ICICI Securities Ltd.'s equity shares will be suspended from March 24 due to the completion of the scheme of arrangement, according to an exchange filing on Wednesday.
This scheme of arrangement involves the delisting of ICICI Securities. ICICI Bank Ltd. will offer new shares in the swap ratio 67:100. ICICI Securities will become a wholly owned subsidiary of ICICI Bank after delisting.
Trading in equity shares of ICICI Securities will be suspended with effect from the closing hours of trading on March 21. March 24 is the record date for the purpose of determining the public shareholders of the company whose equity shares will stand cancelled and to whom the new equity shares of ICICI Bank will be issued according to the swap ratio set out in the scheme.
This move was opposed by the minority shareholders of ICICI Securities who filed a case with the National Company Law Appellate Tribunal, stating that it unfairly favoured the stockholders of ICICI Bank over them.
Despite this move, the proposal garnered popular support with 93.82% of private shareholders and 71.88% of public shareholders supporting it. The NCLAT ruled in ICICI Bank's favour stating that the minority shareholders failed to demonstrate the illegal nature of the delisting and swap-share ratio.

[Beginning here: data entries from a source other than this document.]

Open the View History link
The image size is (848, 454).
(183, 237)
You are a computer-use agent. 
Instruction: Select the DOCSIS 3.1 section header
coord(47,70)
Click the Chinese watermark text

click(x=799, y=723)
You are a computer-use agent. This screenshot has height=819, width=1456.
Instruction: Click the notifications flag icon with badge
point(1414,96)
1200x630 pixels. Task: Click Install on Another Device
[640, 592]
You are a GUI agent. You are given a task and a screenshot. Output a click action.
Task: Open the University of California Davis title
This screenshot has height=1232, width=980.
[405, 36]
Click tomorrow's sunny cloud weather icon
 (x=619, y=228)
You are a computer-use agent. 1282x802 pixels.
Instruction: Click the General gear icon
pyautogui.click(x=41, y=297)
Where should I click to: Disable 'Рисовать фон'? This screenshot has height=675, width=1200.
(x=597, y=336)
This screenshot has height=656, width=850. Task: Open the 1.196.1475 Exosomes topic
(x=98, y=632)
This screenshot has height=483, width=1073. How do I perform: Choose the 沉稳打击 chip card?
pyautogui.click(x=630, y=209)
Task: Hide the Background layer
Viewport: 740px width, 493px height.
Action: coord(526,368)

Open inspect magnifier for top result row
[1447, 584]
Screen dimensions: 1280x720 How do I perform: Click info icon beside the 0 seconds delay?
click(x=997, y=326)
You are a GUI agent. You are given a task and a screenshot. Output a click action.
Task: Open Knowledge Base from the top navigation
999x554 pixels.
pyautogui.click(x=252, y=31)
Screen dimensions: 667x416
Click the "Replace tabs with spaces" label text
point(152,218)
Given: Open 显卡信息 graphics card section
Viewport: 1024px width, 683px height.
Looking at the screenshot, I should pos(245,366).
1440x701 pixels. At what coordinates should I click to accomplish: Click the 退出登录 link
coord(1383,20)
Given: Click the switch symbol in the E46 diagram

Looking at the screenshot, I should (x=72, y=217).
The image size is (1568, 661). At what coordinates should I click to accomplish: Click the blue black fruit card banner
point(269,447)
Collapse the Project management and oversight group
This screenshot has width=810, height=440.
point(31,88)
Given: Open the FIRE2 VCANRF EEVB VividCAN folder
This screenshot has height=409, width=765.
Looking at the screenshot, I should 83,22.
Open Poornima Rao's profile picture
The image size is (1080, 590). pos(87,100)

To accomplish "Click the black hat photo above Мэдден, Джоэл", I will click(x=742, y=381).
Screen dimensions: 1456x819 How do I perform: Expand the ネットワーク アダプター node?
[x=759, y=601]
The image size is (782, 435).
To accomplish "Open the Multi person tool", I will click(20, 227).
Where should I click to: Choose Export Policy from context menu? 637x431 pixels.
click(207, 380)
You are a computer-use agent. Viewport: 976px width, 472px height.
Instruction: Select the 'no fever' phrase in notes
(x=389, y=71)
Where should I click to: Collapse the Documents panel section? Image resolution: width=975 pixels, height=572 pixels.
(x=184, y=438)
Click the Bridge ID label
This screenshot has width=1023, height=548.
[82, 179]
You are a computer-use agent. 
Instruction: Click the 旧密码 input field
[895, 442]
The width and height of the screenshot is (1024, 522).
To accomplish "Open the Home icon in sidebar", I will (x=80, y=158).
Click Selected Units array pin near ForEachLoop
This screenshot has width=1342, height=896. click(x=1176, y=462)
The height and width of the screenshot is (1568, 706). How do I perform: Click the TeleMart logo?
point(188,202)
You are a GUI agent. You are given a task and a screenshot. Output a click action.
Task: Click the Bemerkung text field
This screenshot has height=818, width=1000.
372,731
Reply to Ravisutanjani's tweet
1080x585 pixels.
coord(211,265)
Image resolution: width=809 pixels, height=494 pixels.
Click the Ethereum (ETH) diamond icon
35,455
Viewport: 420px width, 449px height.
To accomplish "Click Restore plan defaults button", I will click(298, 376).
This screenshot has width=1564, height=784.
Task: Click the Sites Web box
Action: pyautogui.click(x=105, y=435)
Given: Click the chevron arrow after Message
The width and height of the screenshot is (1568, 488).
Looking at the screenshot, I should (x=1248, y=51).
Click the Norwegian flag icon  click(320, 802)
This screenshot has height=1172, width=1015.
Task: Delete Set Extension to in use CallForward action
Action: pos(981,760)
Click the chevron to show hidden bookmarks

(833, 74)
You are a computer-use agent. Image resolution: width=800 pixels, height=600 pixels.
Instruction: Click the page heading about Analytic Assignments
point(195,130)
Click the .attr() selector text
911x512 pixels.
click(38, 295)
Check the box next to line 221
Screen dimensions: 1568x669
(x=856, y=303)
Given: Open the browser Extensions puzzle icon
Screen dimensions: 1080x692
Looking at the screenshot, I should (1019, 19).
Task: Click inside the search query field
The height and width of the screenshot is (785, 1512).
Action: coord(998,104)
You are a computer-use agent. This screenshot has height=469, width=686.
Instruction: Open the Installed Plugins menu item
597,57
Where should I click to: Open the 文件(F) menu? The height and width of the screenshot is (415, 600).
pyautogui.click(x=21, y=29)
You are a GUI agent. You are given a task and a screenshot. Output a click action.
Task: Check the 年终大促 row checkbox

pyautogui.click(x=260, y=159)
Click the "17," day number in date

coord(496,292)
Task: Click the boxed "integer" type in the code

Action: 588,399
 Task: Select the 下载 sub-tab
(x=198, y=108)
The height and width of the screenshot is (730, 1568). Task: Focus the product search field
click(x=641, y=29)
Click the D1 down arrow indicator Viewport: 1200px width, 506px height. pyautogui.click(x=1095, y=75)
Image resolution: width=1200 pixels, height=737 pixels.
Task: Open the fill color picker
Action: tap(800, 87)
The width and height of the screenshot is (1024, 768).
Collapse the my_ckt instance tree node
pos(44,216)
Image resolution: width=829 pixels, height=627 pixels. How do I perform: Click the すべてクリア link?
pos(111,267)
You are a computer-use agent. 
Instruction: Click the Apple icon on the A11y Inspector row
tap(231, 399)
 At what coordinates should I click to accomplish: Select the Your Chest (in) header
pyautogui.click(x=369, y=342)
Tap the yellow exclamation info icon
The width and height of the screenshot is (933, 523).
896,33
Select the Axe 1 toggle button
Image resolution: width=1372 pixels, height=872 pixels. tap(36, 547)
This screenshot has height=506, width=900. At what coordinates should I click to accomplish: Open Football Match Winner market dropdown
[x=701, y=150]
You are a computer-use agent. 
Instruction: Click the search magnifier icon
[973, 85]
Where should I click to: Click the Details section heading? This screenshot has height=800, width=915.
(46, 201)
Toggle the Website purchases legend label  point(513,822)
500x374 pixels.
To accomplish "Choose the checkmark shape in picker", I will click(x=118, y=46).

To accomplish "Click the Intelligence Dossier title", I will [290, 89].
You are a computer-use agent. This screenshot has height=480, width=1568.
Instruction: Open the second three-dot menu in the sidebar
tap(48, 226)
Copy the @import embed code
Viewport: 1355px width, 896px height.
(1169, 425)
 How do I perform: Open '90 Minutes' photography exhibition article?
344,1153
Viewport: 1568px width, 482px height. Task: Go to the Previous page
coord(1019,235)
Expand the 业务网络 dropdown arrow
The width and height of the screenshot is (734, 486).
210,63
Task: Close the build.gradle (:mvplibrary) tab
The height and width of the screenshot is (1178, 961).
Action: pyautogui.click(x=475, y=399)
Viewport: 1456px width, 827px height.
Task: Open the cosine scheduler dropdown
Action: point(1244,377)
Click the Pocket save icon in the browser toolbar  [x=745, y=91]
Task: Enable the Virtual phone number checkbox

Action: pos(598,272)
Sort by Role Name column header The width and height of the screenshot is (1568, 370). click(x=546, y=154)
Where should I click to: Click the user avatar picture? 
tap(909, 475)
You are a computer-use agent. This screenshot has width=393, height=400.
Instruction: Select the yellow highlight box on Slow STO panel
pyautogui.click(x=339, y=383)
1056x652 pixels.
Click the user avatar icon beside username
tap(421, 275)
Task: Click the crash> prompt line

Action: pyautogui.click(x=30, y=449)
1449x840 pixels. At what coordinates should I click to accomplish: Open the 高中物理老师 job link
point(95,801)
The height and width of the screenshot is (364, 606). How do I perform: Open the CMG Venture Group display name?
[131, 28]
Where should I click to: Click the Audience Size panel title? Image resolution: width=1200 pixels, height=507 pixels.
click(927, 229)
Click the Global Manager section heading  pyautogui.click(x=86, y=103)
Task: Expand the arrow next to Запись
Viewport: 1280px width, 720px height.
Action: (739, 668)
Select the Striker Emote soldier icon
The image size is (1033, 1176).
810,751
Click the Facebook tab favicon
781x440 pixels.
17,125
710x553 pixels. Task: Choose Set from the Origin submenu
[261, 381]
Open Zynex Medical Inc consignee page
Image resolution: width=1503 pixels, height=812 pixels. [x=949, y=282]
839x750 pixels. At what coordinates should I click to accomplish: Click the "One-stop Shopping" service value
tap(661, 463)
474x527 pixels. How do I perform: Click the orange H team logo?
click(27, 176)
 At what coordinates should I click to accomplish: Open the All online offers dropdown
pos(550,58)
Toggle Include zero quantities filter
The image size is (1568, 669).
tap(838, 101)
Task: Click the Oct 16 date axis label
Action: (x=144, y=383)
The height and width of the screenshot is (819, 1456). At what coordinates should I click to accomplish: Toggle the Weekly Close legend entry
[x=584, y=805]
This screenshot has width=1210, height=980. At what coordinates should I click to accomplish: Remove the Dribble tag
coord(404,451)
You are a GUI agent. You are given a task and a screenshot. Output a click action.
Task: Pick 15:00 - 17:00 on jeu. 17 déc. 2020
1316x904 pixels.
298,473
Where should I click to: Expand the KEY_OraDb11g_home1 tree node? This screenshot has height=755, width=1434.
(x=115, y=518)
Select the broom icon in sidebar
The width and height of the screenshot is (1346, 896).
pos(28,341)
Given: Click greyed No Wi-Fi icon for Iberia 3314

Shares of ICICI Securities closed 0.15% lower at Rs 829.10 per share on the National Stock Exchange, compared to a 0.27% decline in the benchmark Nifty. The share price has risen 10.02% in the last 12 months.
One out of the three analysts tracking the company has a 'buy' rating on the stock and two suggest 'hold', according to Bloomberg data. The average of 12-month analysts' price targets implies a potential downside of 12.6%.